Helen Johnson, Elizabeth Newman, John Nixon and Joshua Petherick MONOCHROME EXHIBITION

22 August 2013 –
14 September 2023
All the rage
Helen Johnson

All the rage

, 2013

When we talk about an artwork, it is normal to recite certain facts surrounding its production. It is customary to recite the artist’s name, at the very least. Also important is the date of the work’s production, and the period or movement to which the work belongs. This is how we might talk about a monochrome painting, for example: ‘It was painted by him; it was painted then, and there — note the way it diverges from his previous work… etc.’ This is part of what is called ‘making sense’ of the work.
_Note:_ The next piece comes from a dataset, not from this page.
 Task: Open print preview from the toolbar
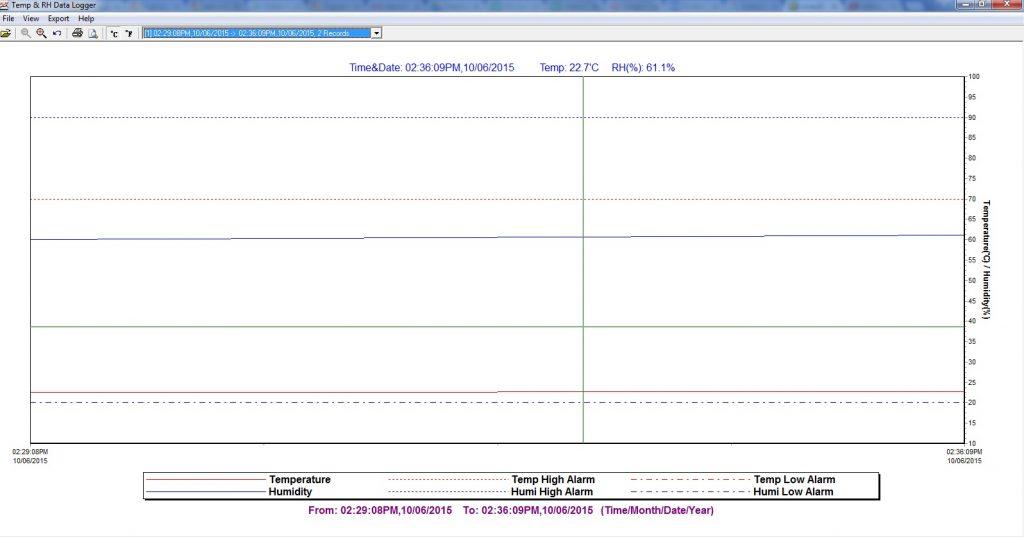coord(93,33)
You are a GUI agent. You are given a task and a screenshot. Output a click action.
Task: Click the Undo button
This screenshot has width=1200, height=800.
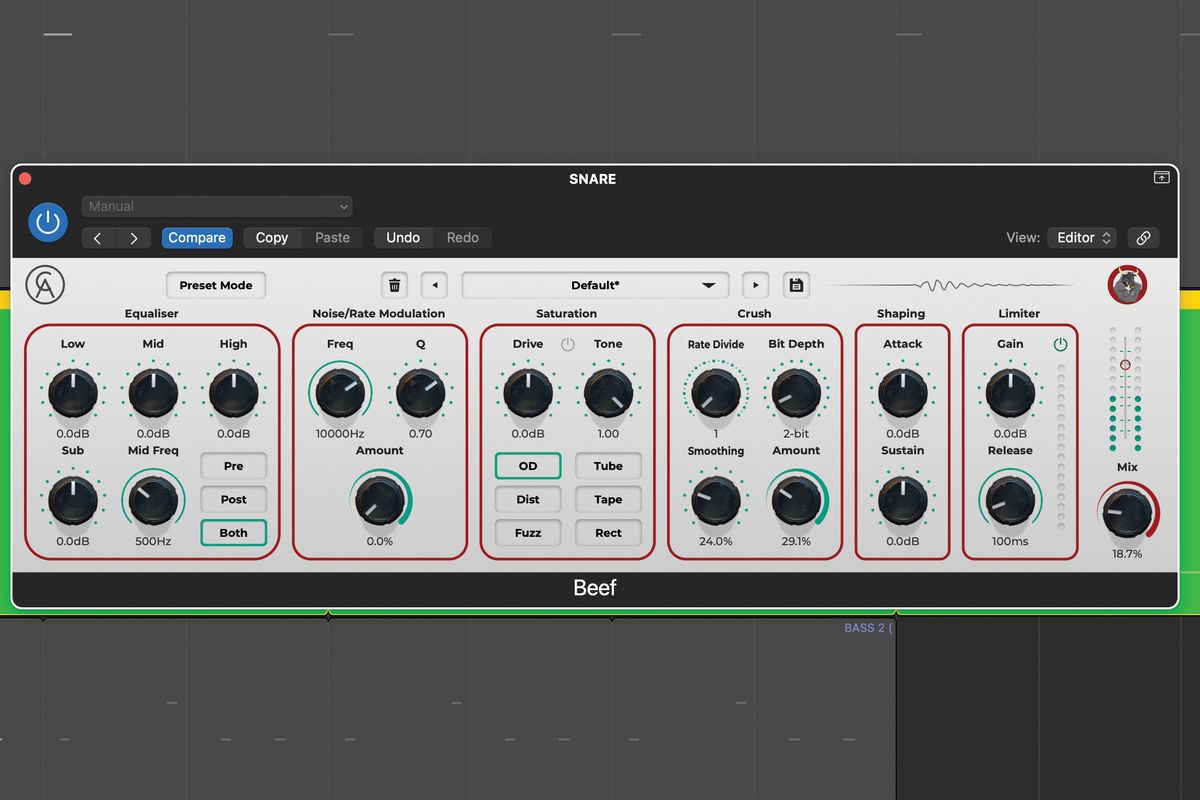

We talk about a monochrome as we would any other work, and this seems entirely appropriate; after all, a monochrome is usually made from the same materials as other paintings and shown in the same galleries as other paintings and collected in the same way as other paintings. What might be seen to distinguish the monochrome from other paintings, though, is its inclination towards absolute simplicity. The monochrome offers itself as a zero-degree of painting, the painting of paintings: it distils, as it were, the essence of painting. Of course, in one sense, every painting always contains something of the essence of painting within itself anyway (when we call something a painting, it is essentially a painting). But the monochrome not only wants to be a painting in this way; it also wants to be a painting that points towards its essence as such, that takes as its subject that which is common to every painting. This is why the way we often ‘make sense’ of a painting, that is, through historicising it, is both appropriate, and at the same time, utterly misleading, when it comes to the monochrome.